Gut, die Öffentlichkeit wird es beim bloßen Blick auf die Ergebnistafel so sehen. Aber wir als Fans? Insgesamt hatte Raab dann doch wieder ein gutes Gespür was zieht…
Tja…der große Stefan Raab.
In 2024 hat Isaak den 12 Platz gemacht!!!!?

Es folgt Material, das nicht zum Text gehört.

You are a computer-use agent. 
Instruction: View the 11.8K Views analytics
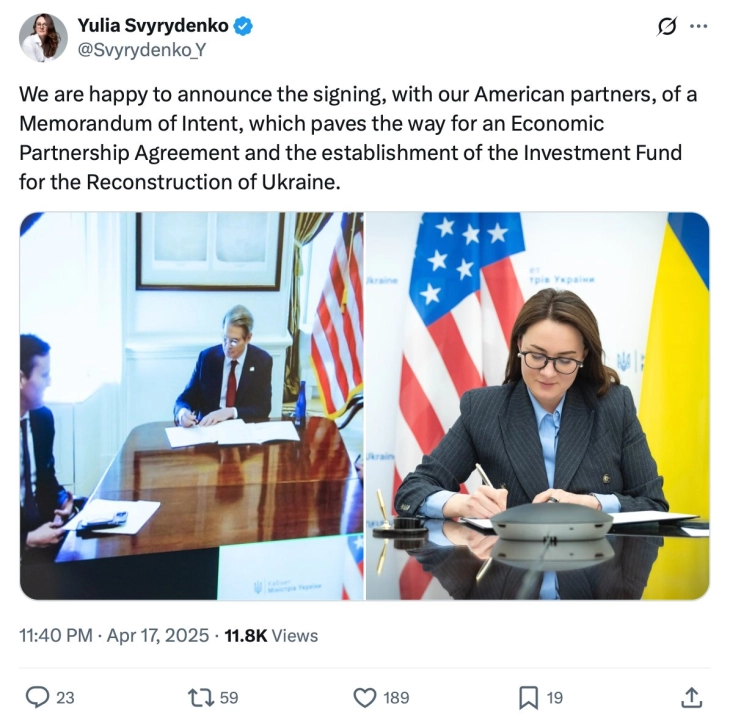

aber mit weniger Punkte 117
Aber jetzt mit 151 Punkte!!!
Ich halte es für einen Fehler, wenn man sich trennen würde, klar hat Raab so seine charakterlichen „Spezialitäten“, dennoch war der komplette Rahmen sehr erfolgreich und hat das Thema bereits früh dieses Jahr sehr präsent gemacht. Klar gibt es noch einiges an Potential für Verbesserungen (gerade auch der Modus, welcher in den live Shows gewählt wurde – > bitte keine Covers mehr sondern nur potentielle esc Songs, ich fand das Konzept zwar in Ordnung aber ich glaube es hat eher geschadet) aber es ist alles besser wie die letzten mindestens 10 Jahre, gerade auch auf die Phase ab Februar bezogen. Und ob man ihn jetzt mag oder nicht, bezogen auf die Sichtbarkeit ist er ein riesiger hebel gewesen und das ist weiterhin sehr wichtig. Ich würde das ganze nur eher Künstlerbezogen aufziehen und nicht als „Chefsache“, mit einem direkten Bezug auf (s)eine Person bezogen.

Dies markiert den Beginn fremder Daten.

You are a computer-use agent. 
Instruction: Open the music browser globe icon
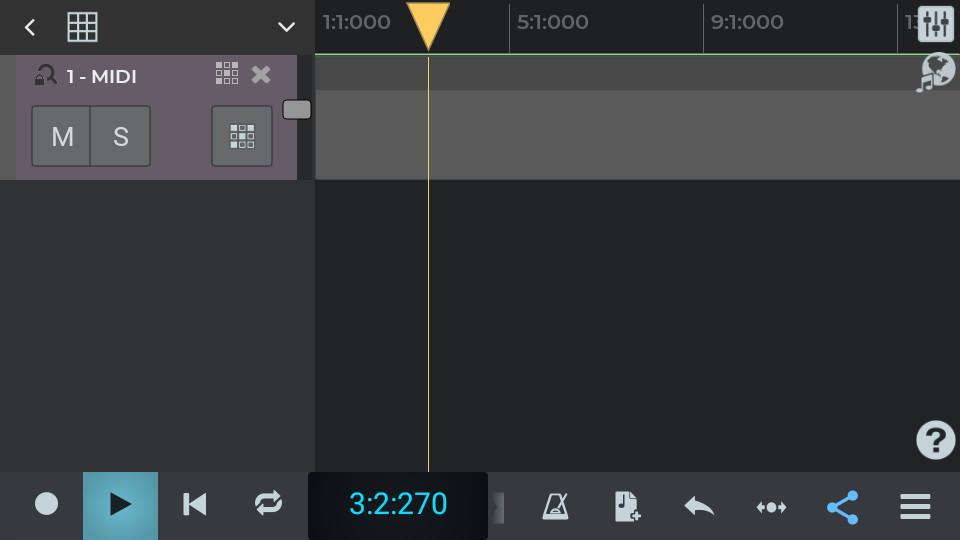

Vielleicht wäre die Gruppe Feuerschwanz besser gewesen vom Spektakel, wo ich das Lied von Abor & Tynna mochte.
Auf keinen Fall. Das wäre die absolute Peinlichkeit geworden.
Hätte hätte Fahredkette.
Also verglichen mit den vielen anderen Spaßbeiträgen in diesem Jahr wäre das der mit Abstand schwächste gewesen vermute ich. Ich kann mich natürlich auch irren, aber ich fürchte die hätten nichtmal mit San Marino mithalten können.
Weiss man nicht. Aber lyza war doch zweite. Allzuviel hat bei der nicht gefehlt, dann wäre sie nach Basel gefahren. Bei Feuerschwanz ist nichmal klar, ob sie im Vorentscheid wirklich vorne gelandet wären. Lyza wäre vielleicht die lachende Dritte gewesen…auch bei Lyza wird es ein ewiges Rätsel bleiben wie sie in Basel abgeschnitten hätte. Nur sicher ist dass weder Lyza noch Feuerschwanz den Sieg geholt hätten. Moss Lena und die Londoner Band auch nicht.

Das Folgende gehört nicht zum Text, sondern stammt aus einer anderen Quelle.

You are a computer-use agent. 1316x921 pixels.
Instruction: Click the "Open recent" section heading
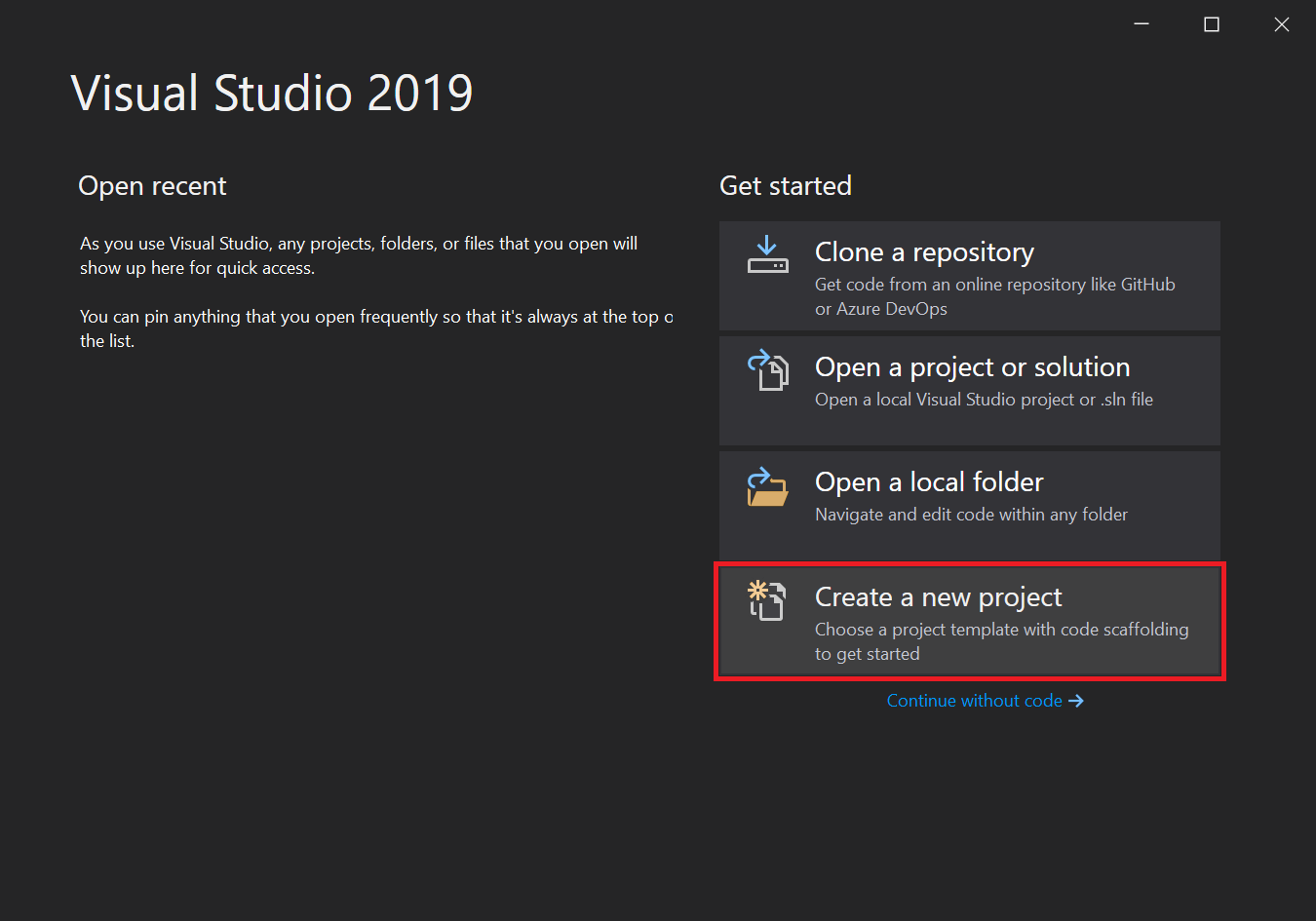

Sie wären der einzige Rock-/Metal Act des Abends gewesen – damit hätten sie ein ziemliches Alleinstellungsmerkmal gehabt. Das würde ich nicht unterschätzen.
Baller war doch von Anfang bis Ende reinstes Spektakel. Bei Feuerschwanz wäre es nur anders gewesen was man aber halt nicht weiss wie es gewesen wäre. sind daher sinnlos verschwendete Gedanken.
Was ist das für ein blöder Kommentar Raab? Wie sollen die beiden sich jetzt fühlen? Ich finde das Ergebnis für Deutschland nicht gerechtfertigt, hätte die beiden gerne etwas weiter nach oben gesehen. War ein super Song und eine gute Performance
ich sehe das ganze doch recht positiv – gerade nach der ganzen Kritik für Tynna, ist der 15. Platz ein solides Ergebnis und ich freue mich, dass wir mit einem deutschen Song so gut punkten konnten. Ein ESC Sieg wird nichts von heute auf morgen; nach Jahren mit 0 Punkten muss sich DE erstmal wieder auf der linken Hälfte der Tabelle etablieren und das dauert eben.